19. The grounds also argue the judge’s reasons as to the appellant’s private and family life as per Article 8 ECHR were inadequate, amounting to an error of law. At paragraph 62, the judge does not adopt a structured approach to the assessment. There is no express consideration of the weight to be given to the appellant’s length of residence, her private life or her relationships with her daughter and grandchildren despite evidence that the appellant was a carer for the latter. The judge has not carried out a proper balancing exercise taking those factors into account. We find some force in Ms Everett’s point that the evidence before the First tier Tribunal was very thin and there was no evidence at all from the appellant’s daughter. However, we find the lack of identification and balancing of these factors is material to the article 8 assessment and it was incumbent upon the judge to adopt such an approach. Thus, we find the judge has erred in law in this regard.
20. In these circumstances, we set aside the decision of the First-tier Tribunal. As there is no error of law in relation to the appellant’s protection claim, the findings in paragraphs 58 to 65 and 68 to 73 are preserved. The sole issue on re-making is whether the appellant’s removal from the United Kingdom would be a disproportionate interference with her right to respect for private and family life contrary to Article 8 of the European Convention on Human Rights.
21. Given the limited extent of fact-finding required, and the fact that the effect of the errors was not to deprive either party of a fair hearing and having regard to paragraph 7.3 of the Senior President’s Practice Statement, the proper disposal of this appeal is to retain it, in the Upper Tribunal.

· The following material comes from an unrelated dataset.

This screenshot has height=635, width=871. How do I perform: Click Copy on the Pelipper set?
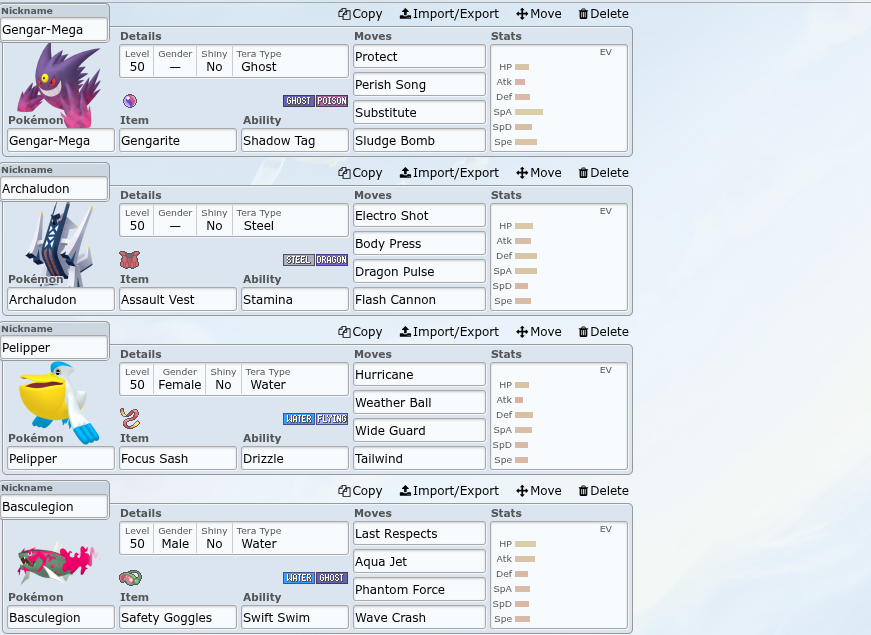pyautogui.click(x=359, y=331)
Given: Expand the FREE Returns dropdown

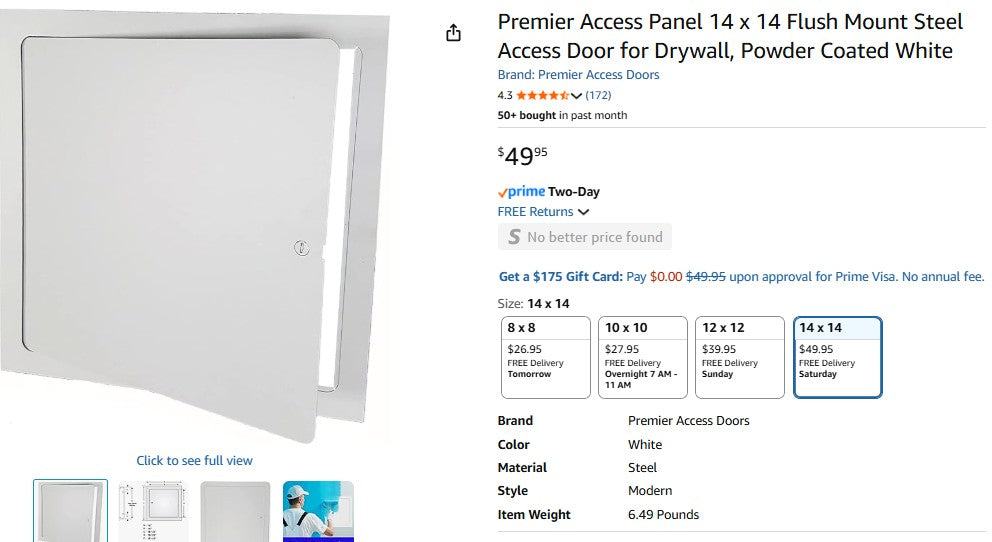Looking at the screenshot, I should [584, 212].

22. We emphasise on remaking that it remains open for the appellant to adduce additional evidence, should she so wish on the live issues to be determined.

Notice of Decision
23. The making of the decision of the First-tier Tribunal did involve the making of a material error of law. As such it is necessary to set aside the decision.
24. We set aside the decision of the First-tier Tribunal.
Listing Directions
i. The remaking of the appellant’s appeal is to be relisted for a face to face hearing on the first available date after 14 March 2025 before Judge Jackson with a time estimate of 2 hours.
ii. The appellant shall inform the Tribunal promptly if she requires an interpreter.
iii. No later than 21 days before the re-listed hearing, the appellant to file and serve upon all parties:
(a) a composite bundle that should be paginated, indexed, bookmarked and text searchable.
(b) Any further evidence upon which the appellant wishes to rely. For any person intending to give oral evidence, this must include a written statement accompanied by a statement of trust and be signed and dated by him/her to stand as evidence in chief.
iv. No later than 7 days before the re-listed hearing, the respondent to file and serve upon all parties, any further evidence in response the appellant’s bundle.